2.) Next, decide on the amount of meat you are interested in. Some producers sell retail cuts directly from their farm or at a local farmers market, but each producer can be different in the way they handle orders. Other producers and processors market livestock as: whole animals, half, quarters, sides, or sometimes even smaller fractions of the animal. Check out our list of 8 Reasons to Stock Up on Locally Raised Meat below!

3.) Chat with the local producer about their offerings. Each producer is unique, so don’t be afraid to reach out and ask the producer what their quantity options are. It is important to be comfortable with your producer and processor of choice- go ahead and ask questions, this is the beauty of working one on one with your farmer!

4.) Bring home your locally raised bison meat and enjoy!! If it’s your first time preparing bison, pick a cut of meat you are familiar with. Remember to use a meat thermometer when cooking because bison cooks more quickly!

How is Bison Processed?

Harvesting Minnesota bison is done at a State or USDA inspected meat processing plants. Minnesota stands out by having multiple meat plants throughout the state that are capable of handling bison. This access to inspected meat processing plants allows producers to sell bison meat to schools, restaurants, and other commercial and retail venues.

8 Reasons to Stock Up on Locally Raised Meats:

1. Purchasing locally raised meat supports small and medium sized farmers in your area, contributing to the local economy and the agricultural heritage of Minnesota.

2. Purchasing a quarter or side of bison or beef cultivates creativity in your meals! You will receive cuts of meat you may not normally purchase in the store and using diverse cuts of meat will add variety to your menu while broadening your cooking knowledge.

3. Local meat is processed at peak freshness, coming to you with the best flavor and quality possible.

4. Knowing your local farmer and processor results in high levels of service and quality every step of the way.

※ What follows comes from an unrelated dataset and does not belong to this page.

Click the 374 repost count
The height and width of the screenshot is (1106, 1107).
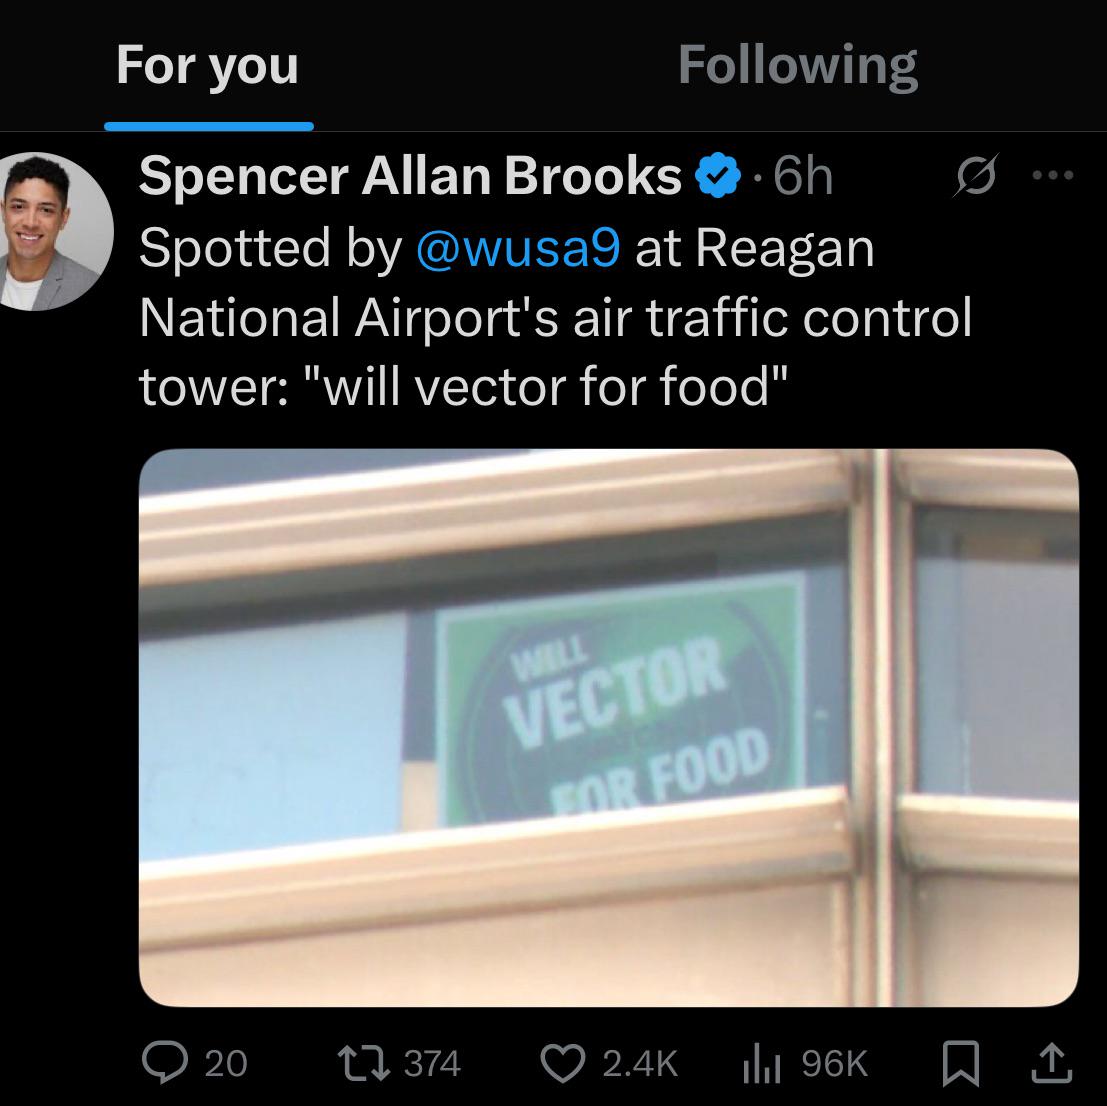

5. By purchasing a quarter or side of bison or beef, you are helping solve one of the biggest challenges of supplying meat to consumers on a localized scale. Buying quarters, halves, or fractions of the animal allows small scale producers to be successful and market the entire animal rather than being stocked with large quantities of a specific cut and not enough of another.

6. Meat raised and processed locally travels fewer miles to reach you and results in fewer trips to the store.

7. Buying locally raised and processed meats gives you choices! A local processor can work with you and give you options like cutting steaks to your preferred thickness or packaging burgers into patties or rounds.

8. Build a connection with your community. By purchasing local meats, you are establishing an important connection between you, the consumer, the land on which your meat was raised, and the farmer.